REQUIRED WORK:
Output nothing but the lines from the line with "Select channel 38 marker near North" through the end of the listing below, both ends included.

DATASET EXCERPTS:
[Start of Attachment]
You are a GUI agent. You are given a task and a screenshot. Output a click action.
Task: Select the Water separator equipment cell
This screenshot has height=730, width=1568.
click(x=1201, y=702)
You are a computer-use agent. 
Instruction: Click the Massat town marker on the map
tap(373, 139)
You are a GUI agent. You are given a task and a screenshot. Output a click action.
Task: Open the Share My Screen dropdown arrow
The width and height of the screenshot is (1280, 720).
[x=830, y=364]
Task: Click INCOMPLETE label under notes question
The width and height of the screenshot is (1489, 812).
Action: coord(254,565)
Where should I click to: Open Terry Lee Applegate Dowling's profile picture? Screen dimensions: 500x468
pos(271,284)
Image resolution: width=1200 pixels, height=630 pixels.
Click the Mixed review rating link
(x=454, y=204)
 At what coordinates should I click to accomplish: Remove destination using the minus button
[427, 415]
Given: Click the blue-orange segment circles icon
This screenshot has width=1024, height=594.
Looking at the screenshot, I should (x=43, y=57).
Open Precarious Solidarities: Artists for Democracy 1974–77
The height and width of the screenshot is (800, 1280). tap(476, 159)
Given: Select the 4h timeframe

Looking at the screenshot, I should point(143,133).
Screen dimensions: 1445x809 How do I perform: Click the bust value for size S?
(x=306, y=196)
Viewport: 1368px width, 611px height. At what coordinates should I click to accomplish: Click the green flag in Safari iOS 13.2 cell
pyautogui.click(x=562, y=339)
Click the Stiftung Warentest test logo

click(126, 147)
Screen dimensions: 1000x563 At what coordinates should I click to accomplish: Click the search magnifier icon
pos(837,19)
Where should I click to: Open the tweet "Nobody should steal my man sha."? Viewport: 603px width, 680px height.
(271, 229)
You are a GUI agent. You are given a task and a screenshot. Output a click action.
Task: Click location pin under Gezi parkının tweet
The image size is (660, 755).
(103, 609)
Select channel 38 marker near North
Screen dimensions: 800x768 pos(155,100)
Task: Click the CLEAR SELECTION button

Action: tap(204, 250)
[End of Attachment]
ANSWER TO THIS EXERCISE:
Select channel 38 marker near North
Screen dimensions: 800x768 pos(155,100)
Task: Click the CLEAR SELECTION button

Action: tap(204, 250)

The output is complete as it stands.